Entries taken from a collection
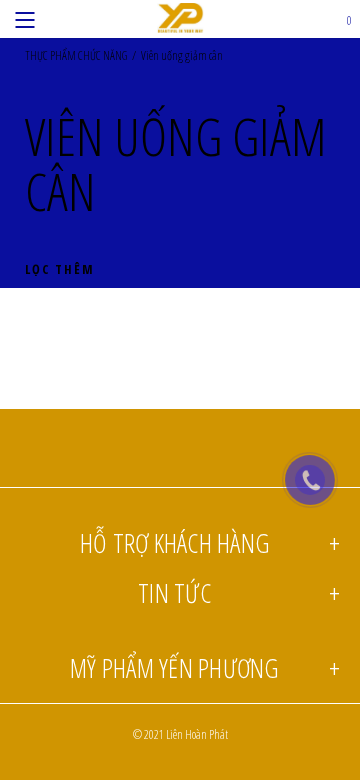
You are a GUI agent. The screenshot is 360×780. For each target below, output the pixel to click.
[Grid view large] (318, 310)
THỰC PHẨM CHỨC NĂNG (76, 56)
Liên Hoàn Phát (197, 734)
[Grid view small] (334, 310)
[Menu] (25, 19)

**Task to complete**
Without the pictures, give every line of the data again, exactly as written.

**Response for this exercise**
You are a GUI agent. The screenshot is 360×780. For each target below, output the pixel to click.
[Grid view large] (318, 310)
THỰC PHẨM CHỨC NĂNG (76, 56)
Liên Hoàn Phát (197, 734)
[Grid view small] (334, 310)
[Menu] (25, 19)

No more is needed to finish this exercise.